Enslaved imagine if the Vikings discovered Haight-Ashbury
KOLIBRI MEDIA/PRESS
IN AN INTERVIEW directly preceding Enslaved’s fifth livestream, bassist/vocalist Grutle Kjellson states, “Conformity has never been our thing.” That’s an understatement. Over the course of a 30-year career, the Bergen masterminds have bent black metal on their knee, snapped it like plywood and reassembled it using parts of prog, folk, krautrock and acid rock. The Otherworldly Big Band Experience honours such transcendence with suitable ambition. For one night only, experimental rockers Shaman Elephant expand Enslaved’s ranks. The nine-piece proceed to play a rarities set in front of a backdrop of eye-popping special effects.

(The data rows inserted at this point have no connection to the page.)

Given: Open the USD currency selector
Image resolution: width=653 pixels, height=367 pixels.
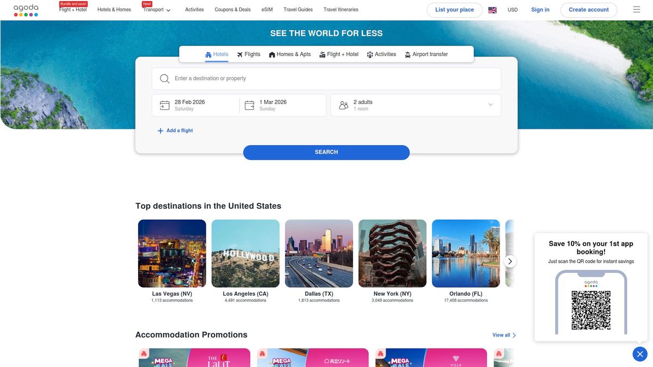Looking at the screenshot, I should coord(512,9).
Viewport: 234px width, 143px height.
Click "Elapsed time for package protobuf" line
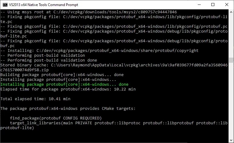click(68, 89)
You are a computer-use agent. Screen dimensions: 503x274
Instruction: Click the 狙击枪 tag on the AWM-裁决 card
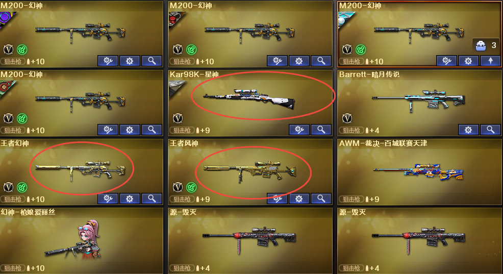[x=351, y=199]
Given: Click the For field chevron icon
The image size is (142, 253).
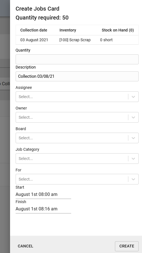Looking at the screenshot, I should [133, 179].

The stream commences with an aptly celestial vibe, picking up where the space rock of October’s Caravans To The Outer Worlds EP left off. The tight camerawork, long fades and soft focus make guitar strings look like shining gadgets from 2001: A Space Odyssey. Spotlights gleam in the surrounding blackness like stars. Ruun II: The Epitaph proves the ideal soundtrack; its jangling acoustic guitars and echoing keyboards, as well as Grutle’s lingering cleans, add a planet’s worth of sci-fi mysticism.
Bounded By Allegiance swaps the rocket for a longship, rediscovering the Norse prog metal of 2004’s Isa. Any qualms that tonight’s line-up could prove needlessly large are thrown overboard when its seven singers hum folk melodies with the bliss of a choir. Even more awe-inspiring are the war chants that incite Havenless; finally, they’re as imposing and all-consuming as they were when howling out of Below The Lights 19 years ago.